Police fired teargas to disperse a group of youths throwing stones at riot police and scuffling with other protestors.
Pressured by financial markets and the European Union, Greece announced on Wednesday 4.8 billion euros ($6.5 billion) in new spending cuts and tax hikes to tackle its huge fiscal deficit and 300 billion euro ($408 billion) debt pile.
On Friday, the only buses on the streets belonged to the riot police. At the airport, more than 60 flights were canceled as unions called impromptu work stoppages and protesters shouting “never, never, never” marched on parliament.
Pagiaslis Giannis, 57, a private sector employee taking part in one of the marches, said the protests were a healthy response and that while people wanted to express their anger they also understood that belt-tightening was necessary.

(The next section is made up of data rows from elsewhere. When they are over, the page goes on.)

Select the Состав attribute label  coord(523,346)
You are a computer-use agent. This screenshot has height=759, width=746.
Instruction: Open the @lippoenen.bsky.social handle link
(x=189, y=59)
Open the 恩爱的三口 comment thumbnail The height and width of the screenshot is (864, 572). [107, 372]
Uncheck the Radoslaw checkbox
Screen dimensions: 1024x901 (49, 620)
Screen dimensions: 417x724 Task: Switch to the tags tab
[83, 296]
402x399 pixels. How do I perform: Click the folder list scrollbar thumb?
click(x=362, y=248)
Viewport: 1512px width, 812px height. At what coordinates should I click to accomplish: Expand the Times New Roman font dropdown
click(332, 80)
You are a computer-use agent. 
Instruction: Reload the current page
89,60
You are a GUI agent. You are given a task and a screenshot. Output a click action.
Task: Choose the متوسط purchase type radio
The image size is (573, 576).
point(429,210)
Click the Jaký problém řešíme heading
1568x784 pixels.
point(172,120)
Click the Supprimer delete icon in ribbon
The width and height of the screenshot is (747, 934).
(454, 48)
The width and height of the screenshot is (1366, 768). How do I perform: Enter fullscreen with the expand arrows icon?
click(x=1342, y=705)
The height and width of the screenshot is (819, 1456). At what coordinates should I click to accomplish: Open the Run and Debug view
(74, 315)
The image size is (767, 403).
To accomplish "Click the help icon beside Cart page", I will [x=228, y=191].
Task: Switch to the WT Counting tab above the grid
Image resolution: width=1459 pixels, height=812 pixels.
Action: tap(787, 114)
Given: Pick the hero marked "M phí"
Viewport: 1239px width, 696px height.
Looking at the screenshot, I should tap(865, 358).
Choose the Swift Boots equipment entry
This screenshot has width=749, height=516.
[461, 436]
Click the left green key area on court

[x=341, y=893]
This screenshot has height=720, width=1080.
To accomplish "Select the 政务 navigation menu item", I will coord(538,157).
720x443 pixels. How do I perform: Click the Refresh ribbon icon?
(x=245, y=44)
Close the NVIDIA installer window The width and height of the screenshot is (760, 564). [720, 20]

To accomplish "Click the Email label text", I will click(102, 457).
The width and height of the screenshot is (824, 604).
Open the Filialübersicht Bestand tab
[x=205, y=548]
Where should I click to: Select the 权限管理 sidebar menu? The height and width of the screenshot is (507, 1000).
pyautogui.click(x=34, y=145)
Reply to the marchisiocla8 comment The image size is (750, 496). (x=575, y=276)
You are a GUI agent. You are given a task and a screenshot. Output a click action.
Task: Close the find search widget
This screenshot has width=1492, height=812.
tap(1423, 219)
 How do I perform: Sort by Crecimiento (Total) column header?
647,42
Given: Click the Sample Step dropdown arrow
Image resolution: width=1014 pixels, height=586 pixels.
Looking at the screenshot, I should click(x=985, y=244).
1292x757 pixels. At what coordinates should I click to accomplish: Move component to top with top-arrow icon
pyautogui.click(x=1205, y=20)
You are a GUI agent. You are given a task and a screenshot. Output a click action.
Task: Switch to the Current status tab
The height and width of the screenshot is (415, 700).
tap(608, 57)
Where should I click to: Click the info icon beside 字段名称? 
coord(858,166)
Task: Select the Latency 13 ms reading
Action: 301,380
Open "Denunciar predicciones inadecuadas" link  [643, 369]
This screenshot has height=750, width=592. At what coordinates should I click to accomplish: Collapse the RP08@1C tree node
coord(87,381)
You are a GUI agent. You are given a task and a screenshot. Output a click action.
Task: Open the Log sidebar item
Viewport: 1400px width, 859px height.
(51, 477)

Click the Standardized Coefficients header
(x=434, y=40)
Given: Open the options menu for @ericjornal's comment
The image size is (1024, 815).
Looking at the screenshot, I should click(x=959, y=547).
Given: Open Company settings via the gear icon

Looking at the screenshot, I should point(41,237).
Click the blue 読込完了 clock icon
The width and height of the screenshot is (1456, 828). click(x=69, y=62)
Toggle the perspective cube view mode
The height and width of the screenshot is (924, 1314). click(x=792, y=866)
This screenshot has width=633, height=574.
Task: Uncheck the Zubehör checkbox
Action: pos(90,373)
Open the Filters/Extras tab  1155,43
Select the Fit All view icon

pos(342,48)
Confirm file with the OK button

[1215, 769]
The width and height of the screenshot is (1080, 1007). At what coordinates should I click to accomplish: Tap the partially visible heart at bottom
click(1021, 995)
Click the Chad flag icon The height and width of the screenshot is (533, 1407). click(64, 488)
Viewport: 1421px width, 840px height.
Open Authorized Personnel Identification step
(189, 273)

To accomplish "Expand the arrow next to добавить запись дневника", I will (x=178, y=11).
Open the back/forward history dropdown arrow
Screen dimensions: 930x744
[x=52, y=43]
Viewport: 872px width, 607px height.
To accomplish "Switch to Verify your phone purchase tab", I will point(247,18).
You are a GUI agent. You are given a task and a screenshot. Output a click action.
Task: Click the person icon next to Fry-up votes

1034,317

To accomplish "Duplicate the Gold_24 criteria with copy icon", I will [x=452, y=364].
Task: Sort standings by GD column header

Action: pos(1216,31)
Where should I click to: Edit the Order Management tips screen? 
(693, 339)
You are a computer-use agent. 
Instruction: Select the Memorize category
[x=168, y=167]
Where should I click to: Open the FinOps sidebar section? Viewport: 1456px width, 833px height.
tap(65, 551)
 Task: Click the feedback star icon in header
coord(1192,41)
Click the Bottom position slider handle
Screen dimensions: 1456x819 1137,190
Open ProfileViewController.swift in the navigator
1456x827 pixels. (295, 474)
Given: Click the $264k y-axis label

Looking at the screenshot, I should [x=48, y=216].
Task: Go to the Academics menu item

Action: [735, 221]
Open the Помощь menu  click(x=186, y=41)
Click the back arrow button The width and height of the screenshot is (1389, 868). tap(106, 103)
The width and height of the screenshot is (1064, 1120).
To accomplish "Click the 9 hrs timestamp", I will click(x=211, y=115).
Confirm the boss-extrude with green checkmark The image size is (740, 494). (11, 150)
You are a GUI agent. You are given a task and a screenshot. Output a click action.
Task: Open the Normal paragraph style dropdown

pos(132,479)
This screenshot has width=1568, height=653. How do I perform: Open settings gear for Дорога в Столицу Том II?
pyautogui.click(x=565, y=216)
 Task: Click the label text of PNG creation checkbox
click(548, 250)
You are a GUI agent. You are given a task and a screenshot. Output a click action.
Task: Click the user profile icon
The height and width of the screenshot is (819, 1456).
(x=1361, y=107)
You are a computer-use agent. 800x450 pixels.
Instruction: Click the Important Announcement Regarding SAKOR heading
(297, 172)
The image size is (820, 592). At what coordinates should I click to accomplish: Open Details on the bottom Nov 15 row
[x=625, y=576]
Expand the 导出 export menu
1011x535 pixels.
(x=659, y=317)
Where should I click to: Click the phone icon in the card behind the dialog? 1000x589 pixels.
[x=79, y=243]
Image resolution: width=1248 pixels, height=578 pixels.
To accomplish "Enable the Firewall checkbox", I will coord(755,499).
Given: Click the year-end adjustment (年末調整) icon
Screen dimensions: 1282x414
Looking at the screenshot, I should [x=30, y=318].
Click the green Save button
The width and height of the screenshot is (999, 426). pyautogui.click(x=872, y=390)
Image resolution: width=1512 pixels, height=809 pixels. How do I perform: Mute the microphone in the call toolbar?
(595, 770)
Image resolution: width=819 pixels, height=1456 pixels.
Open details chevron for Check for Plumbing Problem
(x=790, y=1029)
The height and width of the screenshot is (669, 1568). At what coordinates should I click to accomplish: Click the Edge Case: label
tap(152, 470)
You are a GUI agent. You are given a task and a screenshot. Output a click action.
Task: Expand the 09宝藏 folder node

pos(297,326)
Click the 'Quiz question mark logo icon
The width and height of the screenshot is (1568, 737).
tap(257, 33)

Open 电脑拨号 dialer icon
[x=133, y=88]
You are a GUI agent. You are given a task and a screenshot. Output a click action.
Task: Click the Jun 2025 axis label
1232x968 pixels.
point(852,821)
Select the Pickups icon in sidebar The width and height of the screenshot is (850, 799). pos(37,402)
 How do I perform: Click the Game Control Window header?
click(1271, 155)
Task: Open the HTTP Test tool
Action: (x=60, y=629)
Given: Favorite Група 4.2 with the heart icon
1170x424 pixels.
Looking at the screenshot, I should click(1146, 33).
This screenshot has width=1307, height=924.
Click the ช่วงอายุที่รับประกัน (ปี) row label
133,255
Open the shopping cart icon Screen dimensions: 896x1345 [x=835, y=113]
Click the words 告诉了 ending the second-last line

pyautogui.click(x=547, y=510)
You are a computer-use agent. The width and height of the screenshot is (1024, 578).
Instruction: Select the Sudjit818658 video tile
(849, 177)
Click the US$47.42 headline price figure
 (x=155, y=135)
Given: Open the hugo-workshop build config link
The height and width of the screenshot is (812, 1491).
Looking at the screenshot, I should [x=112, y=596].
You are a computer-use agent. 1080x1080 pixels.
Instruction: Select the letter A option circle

“It’s like the slap that a father gives to his child and the child reacts even though he knows he was in the wrong,” he said.
The protests escalated as an opinion poll showed strong opposition to some measures such as higher VAT and a freeze on public pensions but support for moves to raise tax on alcohol, cigarettes and luxury goods.
The survey also showed that 78 percent of people believed there was a high probability that all of the government’s measures would be implemented.
Ratings agencies and other EU governments have said delivery will be key in determining whether Greece can re-establish its credibility on the world stage and as a borrower.
Figures published on Friday showed that foreign investors bought 77 percent of a 5 billion euro bond sold by the Greek government this week with the biggest demand coming from Britain and Germany.
Friday’s survey did not ask how the crisis was being handled overall but two polls in late February before the latest round of cuts showed most Greeks thought the government was dealing with it effectively.
The latest protests took place as Greek Prime Minister George Papandreou traveled to Germany for a meeting with Chancellor Angela Merkel in the hope of persuading her to back more concrete EU support measures for Greece.
Papandreou has said it is time for the European Union to do its bit although Germany again moved to temper his expectations with Economy Minister Rainer Bruederle saying his government “does not intend to give a cent” to Greece.
Opposition to cutbacks has so far been relatively muted for a country with a tradition of street protest. Police officials on Friday estimated about 12,000 demonstrators were on the streets, most behaving peacefully.
Those polled in the latest survey did not expect the government to get an easy ride, however, with 62 percent predicting social unrest was highly likely in the next year.
“Something must be done to avoid bankruptcy but I believe that strikes will continue for months,” said Dimitris Thanos, a kiosk employee in the center of Athens.
Meanwhile the main public sector union ADEDY brought forward a planned national strike to March 11 from March 16 and its sister private sector union GSEE said it would join them. The two unions represent half Greece’s 5-million workforce.